▶ Work instructions: What you return must match, exactly, the lines running from the one containing "Image resolution: width=742" to the end of the data, both included, and must contain no pictures.

(Stored records)
-------------------------

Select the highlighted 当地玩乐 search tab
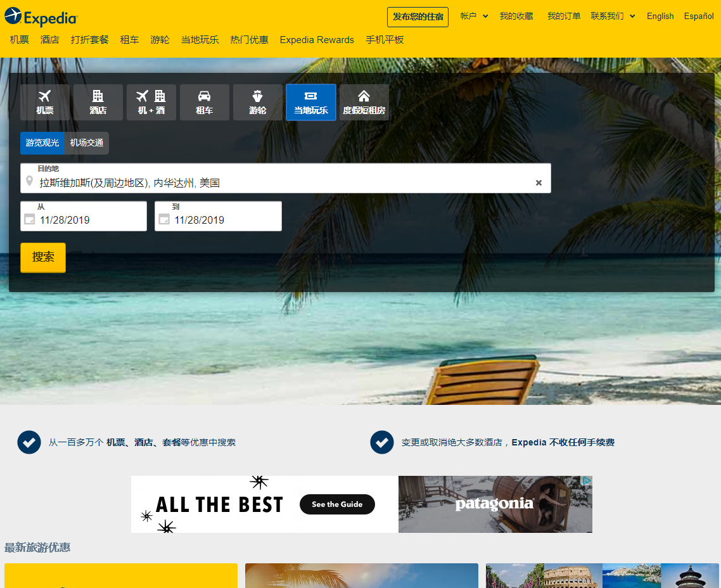721x588 pixels. point(310,102)

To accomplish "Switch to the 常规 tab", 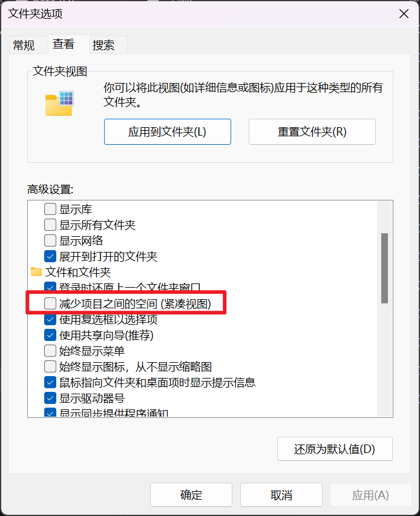I will tap(24, 45).
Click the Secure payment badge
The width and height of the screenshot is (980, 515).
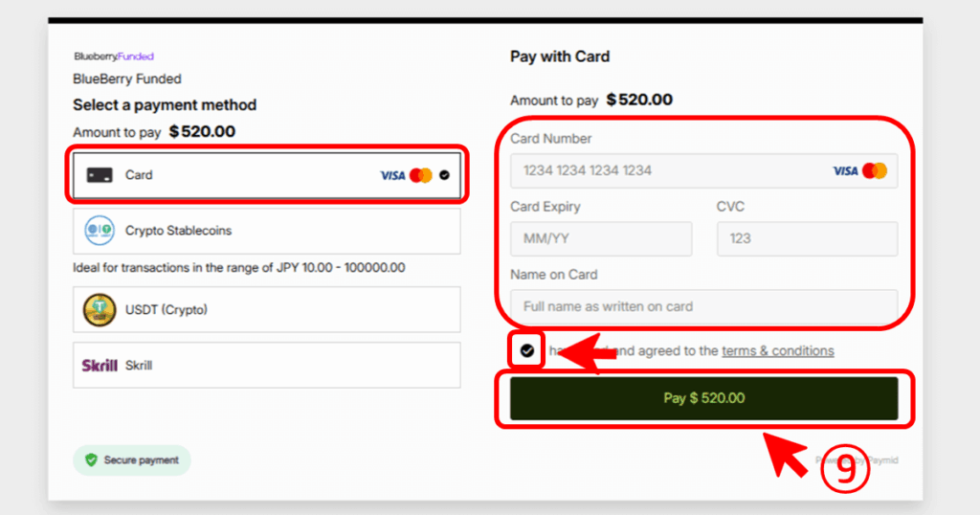[x=132, y=460]
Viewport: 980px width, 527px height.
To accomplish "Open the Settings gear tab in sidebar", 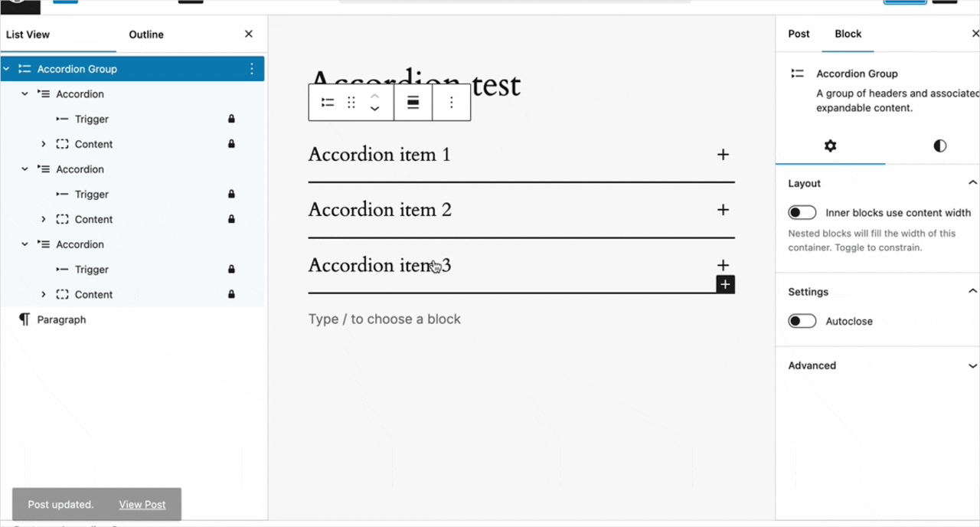I will click(830, 146).
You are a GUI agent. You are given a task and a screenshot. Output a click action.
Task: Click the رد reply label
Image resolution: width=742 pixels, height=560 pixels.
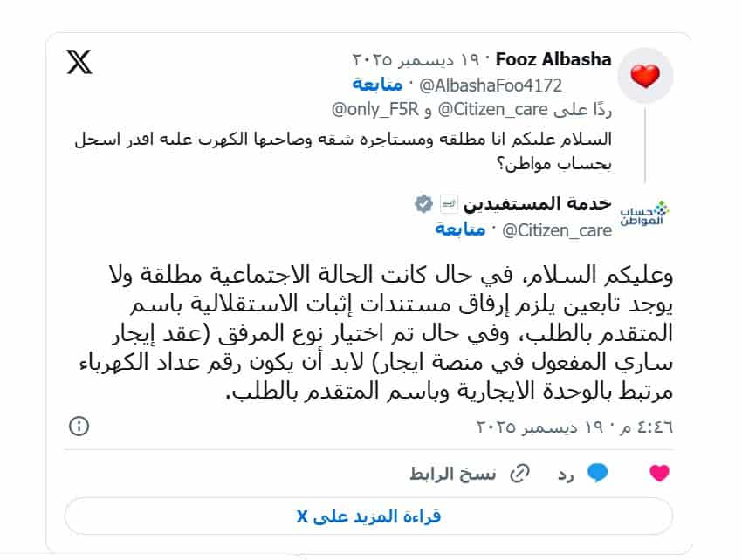567,473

-------------------------

▶ Written answer:
Image resolution: width=742 pixels, height=560 pixels.
567,473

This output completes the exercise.